• _Estratto del testo_:

+--

Queste Oscure Materie, la trilogia di Philip Pullman formata da La Bussola d’Oro, La Lama Sottile e Il Cannocchiale d’Ambra, con protagonista Lyra Bellacqua e il suo daimon Pantalaimon, è, si sa, un fantasy molto particolare, che mette in discussione a ogni livello il concetto di autorità. E se consideriamo che il personaggio archetipo che trasmette conoscenza all’eroe, e che quindi riveste per quest’ultimo il concetto di autorità, possiamo immaginare che il ruolo del mentore nella trilogia non possa essere uguale a quello che accade negli altri libri/film.
Il rovesciamento
Philip Pullman, sembra infatti fare del rovesciamento la caratteristica distintiva di questa serie. Lo vediamo fin dall’inizio: la caratteristica principale della nostra eroina, Lyra Bellacqua, è la sua capacità di mentire. Lo dice lei stessa, con molta semplicità, quando, sulla soglia della prova più difficile di tutte, la discesa negli inferi, le Arpie le toglieranno la possibilità di mentire: e Lyra non avrà più le sue armi a disposizione. Come può affrontare il nemico senza la sua caratteristica principale? Lo sapevamo anche all’inizio. Alla fine del primo libro, nel culmine delle sue prove da eroe, Lyra ottiene un nuovo nome, come ogni importante passaggio merita. È il re degli orsi ad attribuirglielo: Lyra, che aveva il cognome Bellacqua della sua finta famiglia di origine, riceve il nuovo soprannome di Lyra Linguargentina. Grazie alla sua capacità di mentire, infatti, è riuscita a ingannare il nemico di Iorek Byrnison e lui l’ha insignita di questo nuovo nome.
Però, Lyra non è l’unico eroe con una capacità legata all’ingegno e, perché no, alla capacità di ingannare gli altri. Il modello è uno dei più antichi in assoluto, l’eroe più di ogni altro legato al dono della parola, Ulisse, o Odisseo, in persona. Un eroe con cui, lo vedremo, Lyra ha più di un punto in comune.
Quindi, la natura un po’ particolare del dono eroico di Lyra può già far nascere qualche sospetto. Che diventa un po’ più concreto se riflettiamo sugli antagonisti di Lyra. In ordine di apparizione (in qualità di cattivi), sono la signora Coulter, nel primo volume, a cui si affianca Lord Asriel, dalla fine del primo volume, e l’Autorità Divina (e specialmente l’angelo Metatron) nel terzo volume. In pratica, la madre, il padre e Dio sono i nemici di Lyra. Sulla madre e sul padre torneremo tra poco. Possiamo ancora notare, per sottolineare ancora di più il rovesciamento, che l’Autorità è un povero vecchietto da salvare e che il più forte degli angeli, Metatron, è nato uomo.

+--

• _Dati forniti_:
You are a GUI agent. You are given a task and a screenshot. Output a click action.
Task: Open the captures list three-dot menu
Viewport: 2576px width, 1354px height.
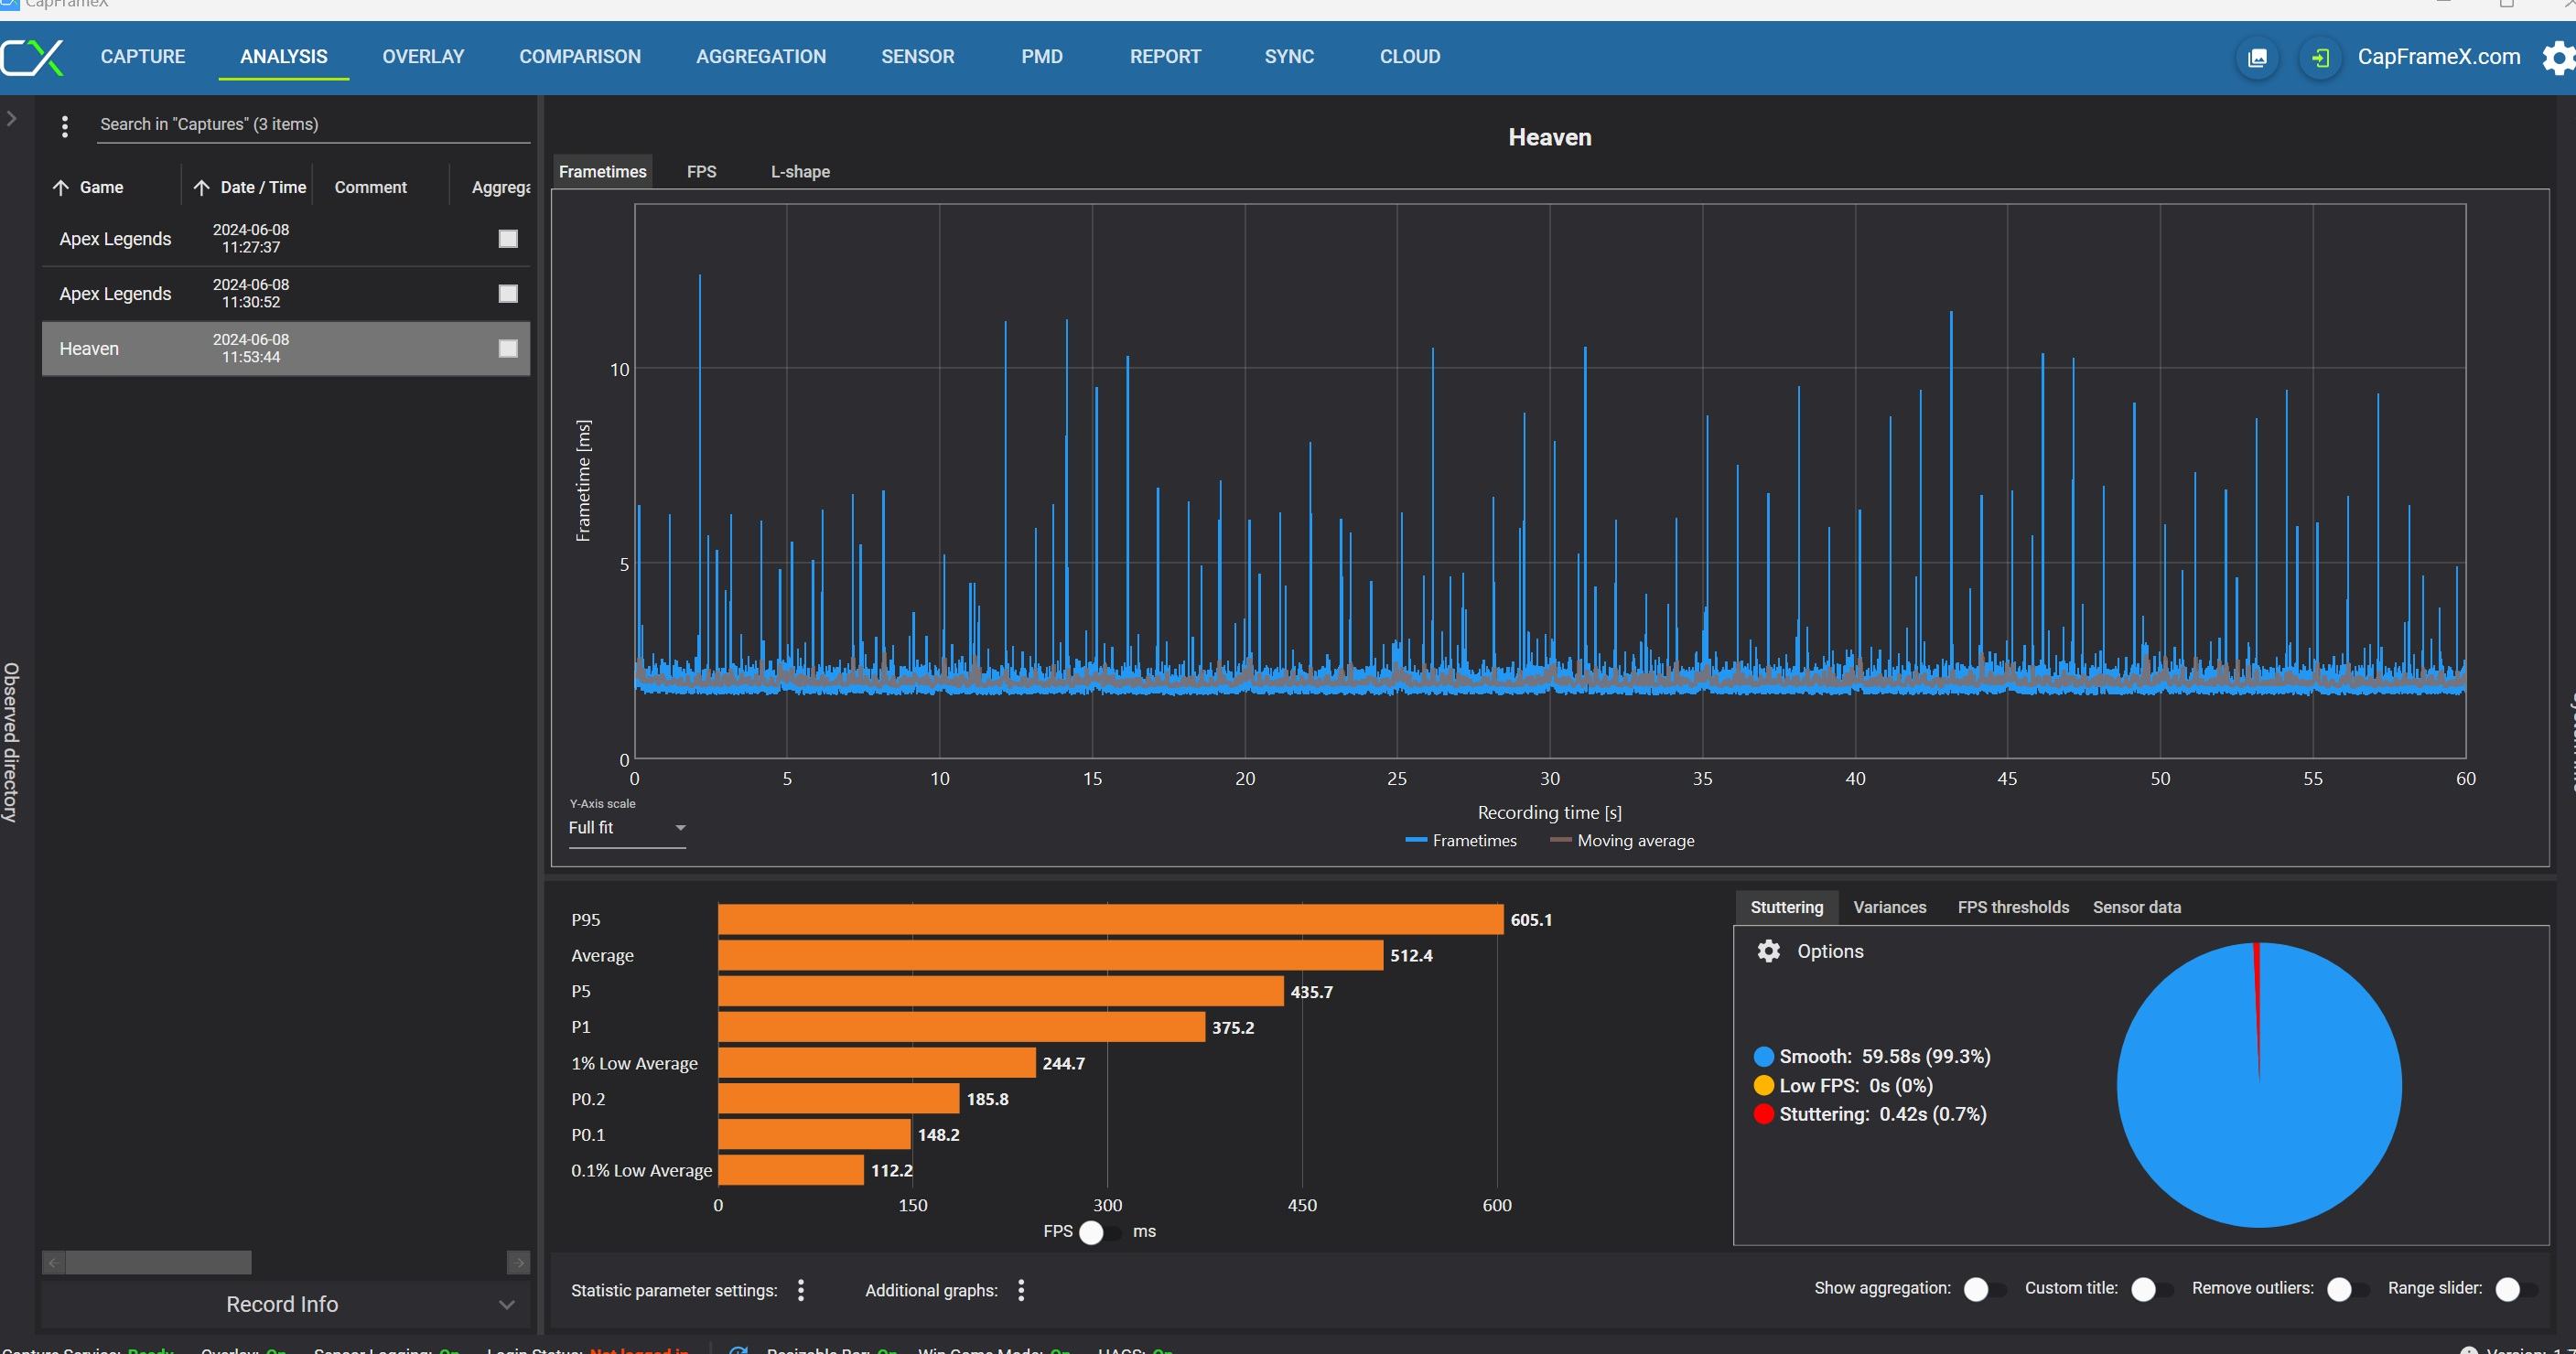65,126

+--

• _Cosa fare_:
Traduci in inglese questa frase dell'estratto sulla trilogia di Pullman: «In pratica, la madre, il padre e Dio sono i nemici di Lyra.» Le righe non hanno alcun ruolo in questo esercizio.

• _Risposta_:
In practice, the mother, the father and God are Lyra's enemies.